Dataset entries:
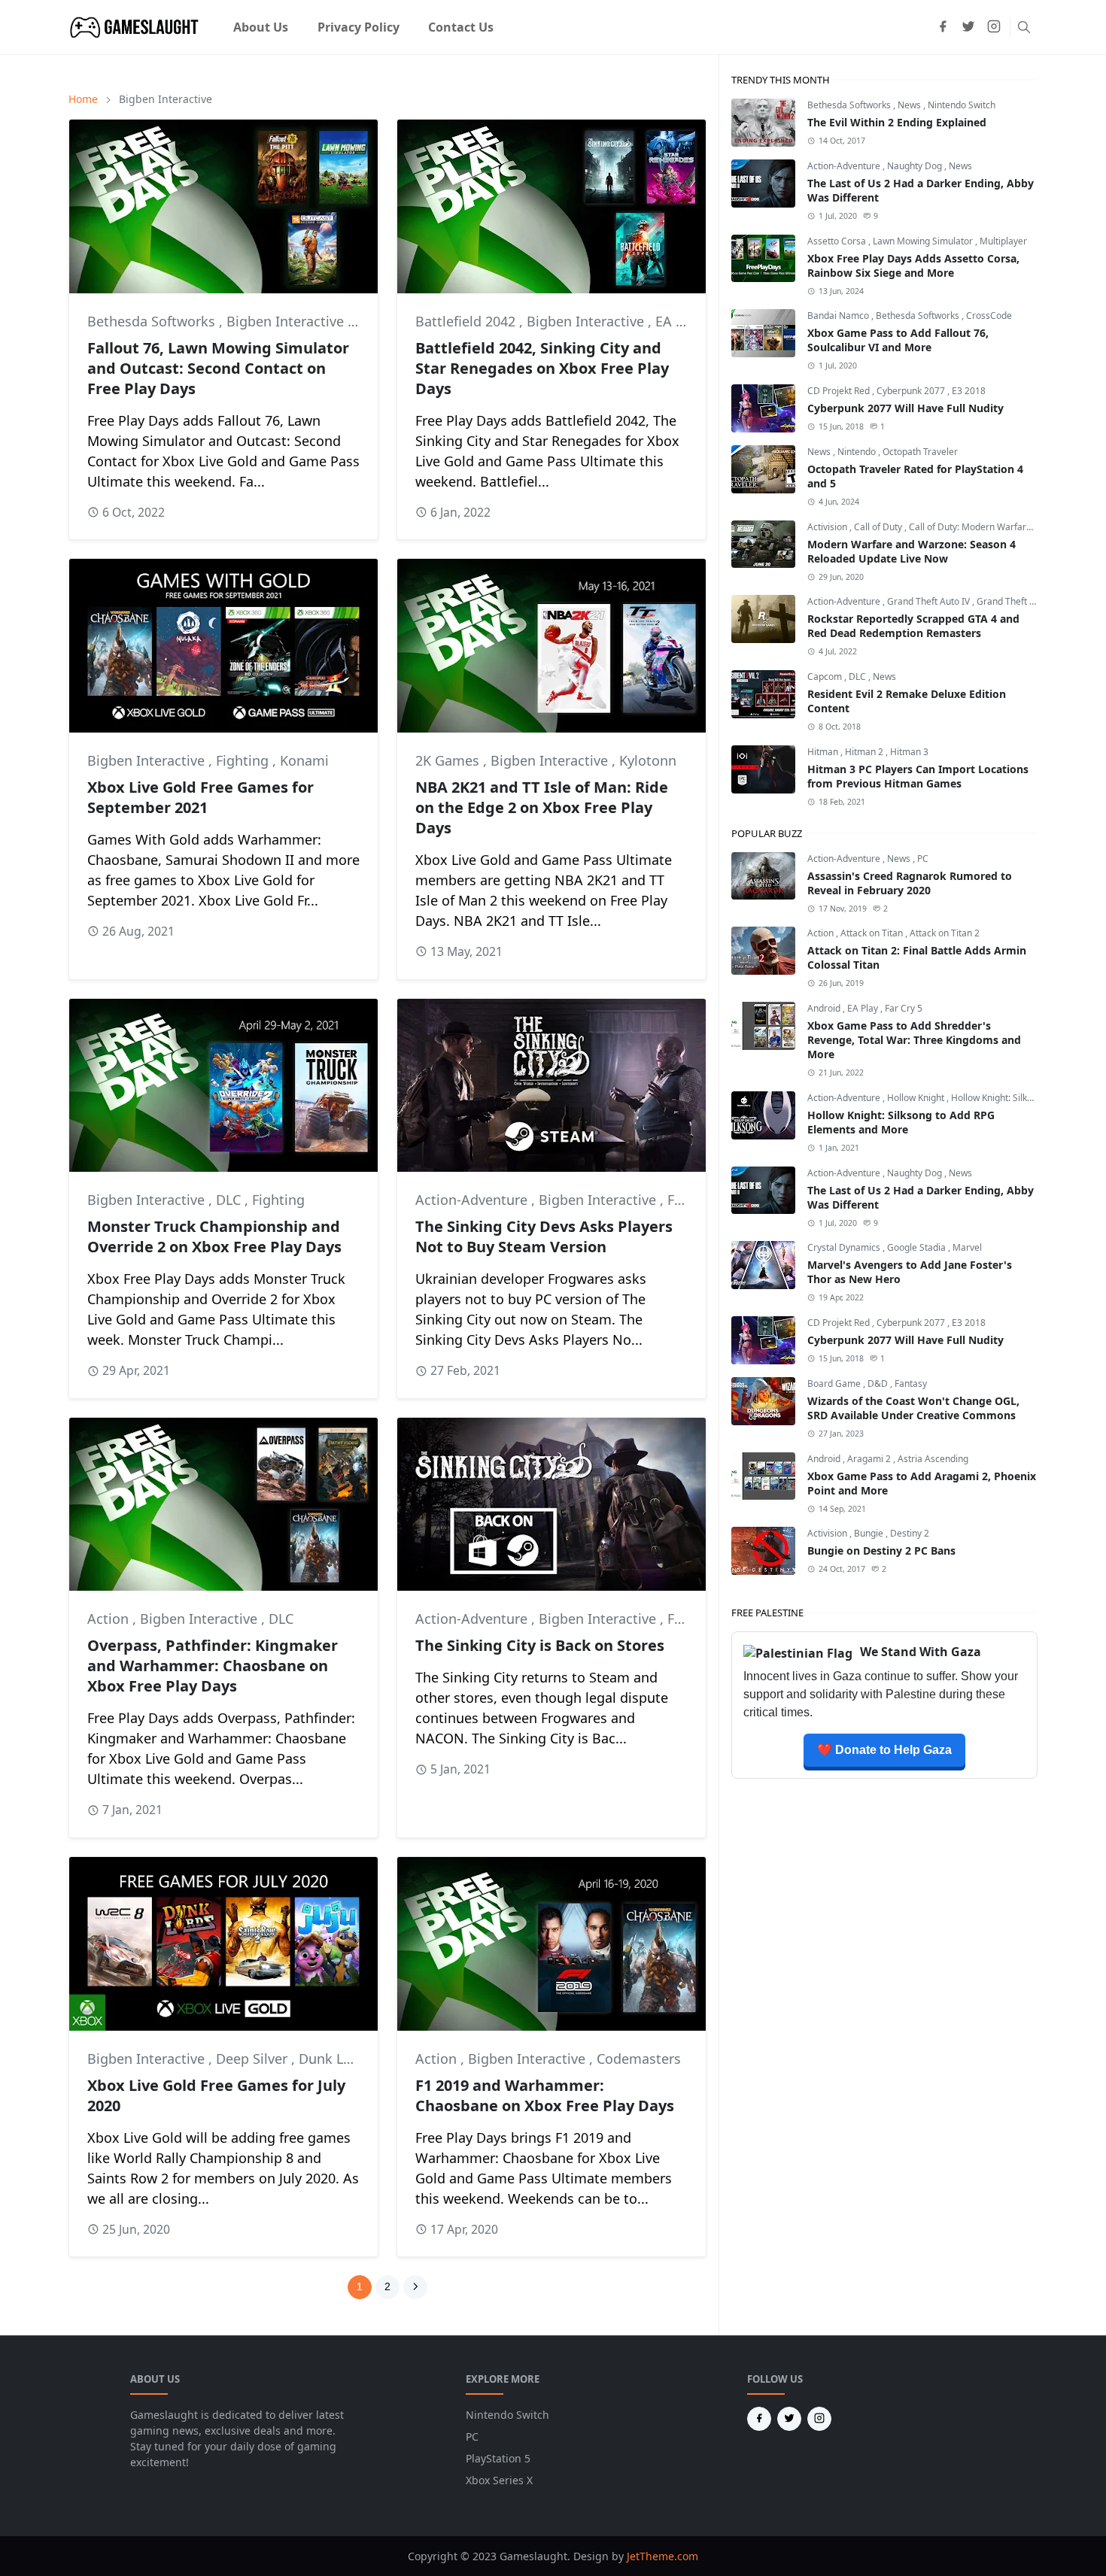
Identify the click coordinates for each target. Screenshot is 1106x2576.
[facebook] (943, 27)
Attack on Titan (872, 933)
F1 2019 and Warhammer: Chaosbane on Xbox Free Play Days (544, 2095)
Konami (304, 760)
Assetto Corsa (837, 241)
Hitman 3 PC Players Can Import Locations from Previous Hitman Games (918, 776)
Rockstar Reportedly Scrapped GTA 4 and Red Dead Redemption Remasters (913, 625)
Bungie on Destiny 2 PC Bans (881, 1550)
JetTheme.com (662, 2556)
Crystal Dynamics (845, 1247)
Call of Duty (879, 526)
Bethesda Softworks (153, 321)
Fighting (244, 760)
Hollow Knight (916, 1097)
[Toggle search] (1024, 27)
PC (922, 858)
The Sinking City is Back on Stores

Task directions:
Each record above is to be copied out exactly; its pictures are not.

Exercise response:
Identify the click coordinates for each target. Screenshot is 1106x2576.
[facebook] (943, 27)
Attack on Titan (872, 933)
F1 2019 and Warhammer: Chaosbane on Xbox Free Play Days (544, 2095)
Konami (304, 760)
Assetto Corsa (837, 241)
Hitman 3 PC Players Can Import Locations from Previous Hitman Games (918, 776)
Rockstar Reportedly Scrapped GTA 4 and Red Dead Redemption Remasters (913, 625)
Bungie on Destiny 2 PC Bans (881, 1550)
JetTheme.com (662, 2556)
Crystal Dynamics (845, 1247)
Call of Duty (879, 526)
Bethesda Softworks (153, 321)
Fighting (244, 760)
Hollow Knight (916, 1097)
[Toggle search] (1024, 27)
PC (922, 858)
The Sinking City is Back on Stores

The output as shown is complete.